The recent chemical attack in Douma perfectly highlights both the challenges in gaining a clear understanding of what has happened, as well as the various factors that muddy the waters. Though there has been a number of instances of usage of chemical weapons, by both sides in the conflict, it seems clear that in this case the attack was carried out by government forces.

This should not be a controversial conclusion, the evidence is fairly clear. The scale of the attack and the form of delivery, by helicopter dropping barrel bombs, all point towards this being carried out by the Syrian government. There is also clear motive on their part. Douma is one of the last rebel-held areas near the capital city of Damascus and represented a clear and present danger to the Assad government, both due to the tactical considerations of its proximity as well as the propaganda value this proximity gave the rebel forces in the country.

Nevertheless, the key questions that were repeated among western media outlets were concerned with why Assad risked using chemical weapons when it seems like he is winning the civil war and it risks bringing more western intervention into the conflict.

The answer to this is very simple in reality but requires people to understand the risk and reward scenarios through Assad’s own perspective, and this is where western media struggles. It seems from Assad’s point of the view that the use of chemical weapons has a number of tactical and strategic benefits while having little real risk.

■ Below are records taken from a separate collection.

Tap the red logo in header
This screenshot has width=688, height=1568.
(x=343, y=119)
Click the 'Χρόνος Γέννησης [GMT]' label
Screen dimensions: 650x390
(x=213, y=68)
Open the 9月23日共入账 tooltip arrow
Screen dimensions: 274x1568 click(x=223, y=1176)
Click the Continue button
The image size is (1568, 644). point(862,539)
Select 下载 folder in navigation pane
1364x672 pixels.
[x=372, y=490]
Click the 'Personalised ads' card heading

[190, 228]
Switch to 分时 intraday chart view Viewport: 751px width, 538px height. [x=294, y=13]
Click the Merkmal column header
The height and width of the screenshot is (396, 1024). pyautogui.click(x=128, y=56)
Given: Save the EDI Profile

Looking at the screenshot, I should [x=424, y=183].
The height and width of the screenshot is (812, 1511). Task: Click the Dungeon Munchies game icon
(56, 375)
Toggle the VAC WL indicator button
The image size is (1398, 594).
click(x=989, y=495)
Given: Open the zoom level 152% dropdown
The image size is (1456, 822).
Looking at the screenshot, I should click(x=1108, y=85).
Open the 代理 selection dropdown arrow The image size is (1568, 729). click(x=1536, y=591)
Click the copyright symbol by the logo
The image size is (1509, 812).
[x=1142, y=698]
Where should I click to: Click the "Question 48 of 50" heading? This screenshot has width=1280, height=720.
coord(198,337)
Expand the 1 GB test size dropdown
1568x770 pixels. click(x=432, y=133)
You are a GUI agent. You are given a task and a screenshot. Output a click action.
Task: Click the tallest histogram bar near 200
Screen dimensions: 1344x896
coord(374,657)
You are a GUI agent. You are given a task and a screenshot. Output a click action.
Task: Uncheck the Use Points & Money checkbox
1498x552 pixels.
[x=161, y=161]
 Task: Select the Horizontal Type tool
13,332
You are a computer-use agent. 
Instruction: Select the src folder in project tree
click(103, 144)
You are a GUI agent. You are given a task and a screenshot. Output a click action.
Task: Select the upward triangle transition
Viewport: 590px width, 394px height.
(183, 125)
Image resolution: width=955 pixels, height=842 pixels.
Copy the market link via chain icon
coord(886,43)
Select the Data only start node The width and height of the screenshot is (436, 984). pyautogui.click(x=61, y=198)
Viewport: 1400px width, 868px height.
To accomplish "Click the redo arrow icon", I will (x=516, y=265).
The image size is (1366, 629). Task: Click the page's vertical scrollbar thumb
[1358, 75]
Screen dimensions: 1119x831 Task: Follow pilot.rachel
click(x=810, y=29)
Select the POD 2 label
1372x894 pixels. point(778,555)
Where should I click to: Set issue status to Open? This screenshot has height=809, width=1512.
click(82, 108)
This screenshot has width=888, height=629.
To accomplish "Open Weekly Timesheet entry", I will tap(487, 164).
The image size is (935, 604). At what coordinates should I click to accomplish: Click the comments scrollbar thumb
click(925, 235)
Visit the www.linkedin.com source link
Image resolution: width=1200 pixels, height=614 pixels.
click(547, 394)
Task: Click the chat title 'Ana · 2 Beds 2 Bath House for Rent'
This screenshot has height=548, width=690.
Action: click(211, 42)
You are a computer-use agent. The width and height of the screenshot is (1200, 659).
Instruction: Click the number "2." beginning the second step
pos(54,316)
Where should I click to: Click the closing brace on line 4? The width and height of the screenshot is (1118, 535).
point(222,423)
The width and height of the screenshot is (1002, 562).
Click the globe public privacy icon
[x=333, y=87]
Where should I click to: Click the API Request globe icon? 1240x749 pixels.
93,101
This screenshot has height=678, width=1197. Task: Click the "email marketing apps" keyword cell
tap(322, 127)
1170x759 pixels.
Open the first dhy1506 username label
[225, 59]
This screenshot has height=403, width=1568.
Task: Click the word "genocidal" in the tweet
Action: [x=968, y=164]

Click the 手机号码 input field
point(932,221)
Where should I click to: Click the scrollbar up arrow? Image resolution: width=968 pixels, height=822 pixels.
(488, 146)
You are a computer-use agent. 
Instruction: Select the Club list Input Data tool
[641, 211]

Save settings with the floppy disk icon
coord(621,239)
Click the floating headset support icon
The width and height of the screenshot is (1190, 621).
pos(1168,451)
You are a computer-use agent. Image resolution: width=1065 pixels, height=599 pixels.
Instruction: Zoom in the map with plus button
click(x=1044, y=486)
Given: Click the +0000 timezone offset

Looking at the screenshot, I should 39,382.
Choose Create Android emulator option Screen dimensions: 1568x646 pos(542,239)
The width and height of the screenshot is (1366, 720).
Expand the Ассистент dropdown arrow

It allows Assad to spread fear amongst his opponents, demoralise enemy combatants and the populations they operate within and limit the direct threat to his ground forces through urban fighting, all the while operating under the calculation that he will face large-scale reaction from western militaries due to the explicit backing he has from Russia. This calculation seems to have been correct. Now, the reason that this perspective is hard to understand is always fairly simple: it is not the perspectives that any “reasonable person” would hold and so often is very hard to comprehend by people not in the same circumstances or with the same world-view.

The problem is that an inability to understand this situation and comprehend Assad’s strategic view allowed for unfounded questions to be raised about the validity of the reports coming from Douma. This allowed both Russia and Assad to muddy the waters and attempt to shift the blame for the attack to others and claim that it may have been a false flag attack by rebels to get the US more involved in the conflict to halt the advance of government forces.

Context Is Key

This whole episode has shown the importance of trying to understand and contextualise events within a conflict zone. As social media and distributed reporting continues to grow, it becomes even more important for media and news agencies to be able to bring key context to conflict zones and report in a way that allows people have a holistic view of increasingly internationalised conflicts.